All of these responses, as you noted in your question, focus on solving the problems that lead to your uncomfortable encounters, in an effort to reduce or eliminate the encounters with your bosses. While you may need help with your approach on that, I think a more useful response is how you deal with the encounter itself - because in the world of engineering, you are likely to always face things like this. Bosses that don't exactly understand what you do, situations that arise without warning and meetings where you are supposed to talk about it.
The key here is to become the expert that they are asking you to be. Highlight your clear concern for the problem, and reassure your bosses that you are the guy for the job. Show them the experience you are gaining, the dedication you have and the effort you are putting in to make progress. They may not want to hire a new person knowing that they are investing a lot in you, in terms of time and experience - and your job is to convince them that they can't find anyone better.

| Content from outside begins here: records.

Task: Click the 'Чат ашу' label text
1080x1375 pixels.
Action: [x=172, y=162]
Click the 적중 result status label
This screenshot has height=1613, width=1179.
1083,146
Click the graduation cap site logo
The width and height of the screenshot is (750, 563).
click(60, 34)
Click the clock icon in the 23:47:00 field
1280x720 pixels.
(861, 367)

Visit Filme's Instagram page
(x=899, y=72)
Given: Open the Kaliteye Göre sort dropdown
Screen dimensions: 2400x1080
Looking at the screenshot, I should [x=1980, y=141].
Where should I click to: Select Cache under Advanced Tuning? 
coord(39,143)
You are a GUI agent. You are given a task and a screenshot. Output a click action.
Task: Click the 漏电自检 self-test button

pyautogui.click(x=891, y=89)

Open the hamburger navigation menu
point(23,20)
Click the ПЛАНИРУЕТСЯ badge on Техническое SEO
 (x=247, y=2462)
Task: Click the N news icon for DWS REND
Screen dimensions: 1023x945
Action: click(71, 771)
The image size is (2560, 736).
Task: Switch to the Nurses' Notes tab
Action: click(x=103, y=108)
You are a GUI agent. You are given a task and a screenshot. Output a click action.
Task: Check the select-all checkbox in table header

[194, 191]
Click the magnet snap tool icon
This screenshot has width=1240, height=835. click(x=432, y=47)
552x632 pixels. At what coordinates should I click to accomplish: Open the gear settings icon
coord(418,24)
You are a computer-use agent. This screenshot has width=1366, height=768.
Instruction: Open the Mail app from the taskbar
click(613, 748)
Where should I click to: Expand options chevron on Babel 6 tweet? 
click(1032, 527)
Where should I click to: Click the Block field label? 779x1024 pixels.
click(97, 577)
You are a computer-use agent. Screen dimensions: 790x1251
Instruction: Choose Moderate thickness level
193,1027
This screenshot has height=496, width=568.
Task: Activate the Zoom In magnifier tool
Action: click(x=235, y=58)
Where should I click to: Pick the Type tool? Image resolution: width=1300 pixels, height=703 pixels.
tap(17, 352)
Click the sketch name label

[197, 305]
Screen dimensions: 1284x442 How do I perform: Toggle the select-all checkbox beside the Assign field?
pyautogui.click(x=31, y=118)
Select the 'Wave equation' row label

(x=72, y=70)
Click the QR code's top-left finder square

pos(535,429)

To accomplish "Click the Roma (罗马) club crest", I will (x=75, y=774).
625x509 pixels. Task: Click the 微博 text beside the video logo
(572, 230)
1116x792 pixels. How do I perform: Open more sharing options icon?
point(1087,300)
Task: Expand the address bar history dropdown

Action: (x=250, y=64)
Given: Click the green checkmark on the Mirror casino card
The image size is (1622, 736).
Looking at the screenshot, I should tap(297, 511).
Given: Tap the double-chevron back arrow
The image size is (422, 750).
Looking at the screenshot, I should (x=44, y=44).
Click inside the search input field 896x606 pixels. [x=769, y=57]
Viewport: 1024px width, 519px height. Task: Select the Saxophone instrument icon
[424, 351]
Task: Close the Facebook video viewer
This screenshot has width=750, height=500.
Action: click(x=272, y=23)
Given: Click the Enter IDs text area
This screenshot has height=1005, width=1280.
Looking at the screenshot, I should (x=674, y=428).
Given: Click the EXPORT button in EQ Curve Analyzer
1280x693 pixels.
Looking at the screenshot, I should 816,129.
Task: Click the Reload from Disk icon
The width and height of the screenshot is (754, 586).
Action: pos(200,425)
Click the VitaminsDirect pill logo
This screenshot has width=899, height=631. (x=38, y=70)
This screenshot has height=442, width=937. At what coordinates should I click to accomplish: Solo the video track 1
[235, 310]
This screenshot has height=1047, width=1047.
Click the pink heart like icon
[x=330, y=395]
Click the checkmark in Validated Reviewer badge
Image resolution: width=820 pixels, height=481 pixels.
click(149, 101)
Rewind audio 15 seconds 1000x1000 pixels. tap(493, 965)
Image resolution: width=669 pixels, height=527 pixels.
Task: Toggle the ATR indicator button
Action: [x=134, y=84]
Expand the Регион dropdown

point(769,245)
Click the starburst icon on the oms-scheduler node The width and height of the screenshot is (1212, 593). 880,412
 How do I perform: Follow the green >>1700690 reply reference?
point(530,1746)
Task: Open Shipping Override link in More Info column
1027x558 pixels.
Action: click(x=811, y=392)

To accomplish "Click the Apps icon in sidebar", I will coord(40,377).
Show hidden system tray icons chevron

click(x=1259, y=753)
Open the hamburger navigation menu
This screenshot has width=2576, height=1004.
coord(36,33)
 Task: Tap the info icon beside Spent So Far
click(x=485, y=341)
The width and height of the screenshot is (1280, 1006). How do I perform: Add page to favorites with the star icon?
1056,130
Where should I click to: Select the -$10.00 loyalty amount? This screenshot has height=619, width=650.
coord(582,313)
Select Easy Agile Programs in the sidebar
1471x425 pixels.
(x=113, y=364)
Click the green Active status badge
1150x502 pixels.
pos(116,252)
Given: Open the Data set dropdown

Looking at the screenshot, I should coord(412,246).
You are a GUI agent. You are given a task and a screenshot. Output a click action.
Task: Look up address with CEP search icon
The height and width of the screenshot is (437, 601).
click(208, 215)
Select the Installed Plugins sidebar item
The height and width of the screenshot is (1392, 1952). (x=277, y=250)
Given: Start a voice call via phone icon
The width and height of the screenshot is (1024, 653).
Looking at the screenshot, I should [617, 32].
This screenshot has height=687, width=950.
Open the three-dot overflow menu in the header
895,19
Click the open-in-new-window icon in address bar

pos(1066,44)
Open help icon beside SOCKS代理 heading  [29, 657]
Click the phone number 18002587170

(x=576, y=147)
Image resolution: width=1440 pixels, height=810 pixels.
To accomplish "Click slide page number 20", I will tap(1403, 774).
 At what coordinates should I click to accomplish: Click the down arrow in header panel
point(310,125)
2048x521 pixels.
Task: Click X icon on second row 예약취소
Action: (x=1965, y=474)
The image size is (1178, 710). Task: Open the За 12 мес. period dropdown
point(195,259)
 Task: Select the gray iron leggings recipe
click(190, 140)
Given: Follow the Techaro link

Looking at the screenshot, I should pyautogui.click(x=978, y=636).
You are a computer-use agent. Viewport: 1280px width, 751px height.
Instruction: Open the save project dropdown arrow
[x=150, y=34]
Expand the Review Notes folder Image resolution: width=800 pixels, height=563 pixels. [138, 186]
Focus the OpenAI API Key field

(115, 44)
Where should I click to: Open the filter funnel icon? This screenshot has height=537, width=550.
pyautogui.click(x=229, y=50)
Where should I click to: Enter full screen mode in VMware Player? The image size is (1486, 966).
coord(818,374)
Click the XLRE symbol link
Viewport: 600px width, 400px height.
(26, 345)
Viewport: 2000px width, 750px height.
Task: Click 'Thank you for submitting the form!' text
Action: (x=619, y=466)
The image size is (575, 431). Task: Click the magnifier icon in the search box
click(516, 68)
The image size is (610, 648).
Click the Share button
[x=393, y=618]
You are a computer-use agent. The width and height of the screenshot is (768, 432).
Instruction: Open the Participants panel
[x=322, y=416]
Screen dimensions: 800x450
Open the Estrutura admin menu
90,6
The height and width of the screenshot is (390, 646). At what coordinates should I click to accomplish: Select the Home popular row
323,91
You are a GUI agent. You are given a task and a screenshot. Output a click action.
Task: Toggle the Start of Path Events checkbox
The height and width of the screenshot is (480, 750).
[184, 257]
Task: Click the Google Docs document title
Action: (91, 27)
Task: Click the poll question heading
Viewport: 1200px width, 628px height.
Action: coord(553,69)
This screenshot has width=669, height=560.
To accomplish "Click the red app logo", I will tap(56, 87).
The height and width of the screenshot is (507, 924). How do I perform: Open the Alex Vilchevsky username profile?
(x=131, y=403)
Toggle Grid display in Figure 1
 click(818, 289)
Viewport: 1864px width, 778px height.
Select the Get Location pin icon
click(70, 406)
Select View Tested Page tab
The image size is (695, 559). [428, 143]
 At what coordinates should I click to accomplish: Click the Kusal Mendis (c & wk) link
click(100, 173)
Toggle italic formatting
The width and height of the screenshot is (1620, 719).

First, if during the meetings you review your technical approach to the problem, steps you've taken, results, etc. and that does not end the meeting, then you were too technical. Your audience did not understand how what you said relates to their problem, and for all they know you are making it up. That does not build trust. You need to find a practice audience to explain the situation to that is equally technical to your bosses, and hopefully with other similarities. If that person can understand it, then maybe your bosses can.
Second, I don't know if you are doing this, but it sounds like you also need regular communication with them on these issues. It would probably be helpful to have weekly/bi-weekly/monthly meetings on your progress, and you lead the meeting. This will help you practice your communication, it will demonstrate to them that you care about the issues, it will demonstrate your sincerity in resolving the issues and it will also allow them time to think about and understand the problems when they are not in "crisis mode" and probably cannot focus on your work as much as they are on the crisis. Also, it will put you in the role of "authority" on the matter - in the other meetings, they lead and you get thrown around. With this, you are the lead.
If they refuse to do this or "don't have time" and cancel, make the request anyway, send them written reports anyway - on time, every time. Even if they throw them away, at least they have that as a reminder that you are putting in an effort. This may help with their technical education - you can force them to be more technical, but maybe they will pick up on a few things with these meetings. And even if they cancel, you were the one with the request - you were in front of the problem.
Third, start the crisis conversation with, "I've given you updates up to date X, and here's what I've learned since then." And add, "And I still can't guarantee that this won't happen again. Maybe this experience will lead to an answer, however, here is the downward trend to the occurrences, etc..." You mention that the issues are less frequent, saving money, etc. Quality control is about reducing error, not eliminating it. If you know that you have reduced the problem, then you need a chart or graph or something to demonstrate that. These meetings can be a reminder that you have improved the situation and, in that regard, you are the right guy for the job.
Fourth, you need to have several "to do" items when you walk out of the crisis meeting. Tell your bosses you will follow-up with an assessment / report of the current situation by tomorrow / next week. Be sure to send that report or have that meeting. Schedule it before they leave if you can - and if they cancel, send a report anyway. Show them that you are worried about this even when they are not and even after the crisis is over. Fundamentally, that is what they pay you to do. Worry about it and hopefully solve it.
Similarly, make it a point to do another follow-up later - maybe a week or month later. Sincerely analyze the problem, the data you got and then communicate the direct actions you took and/or things you did different based on the new experience.
At some point, they will be saturated with data, meetings and information about the issue. They will start to understand you, what you are doing and why they need you. Or else you will gain some great skills and be able to take those to a place where your work is better appreciated.
The key here is to learn how to handle the situation. Your bosses know that you are stressed by the meetings. They are being bullies. Bullies love it when you are scared because that gives them the control. When you start asking for more meetings, you hand them reports and you become confident that no one else can do this job better than you, then you begin to be in control and will start to have better meetings (or else you need to leave anyway).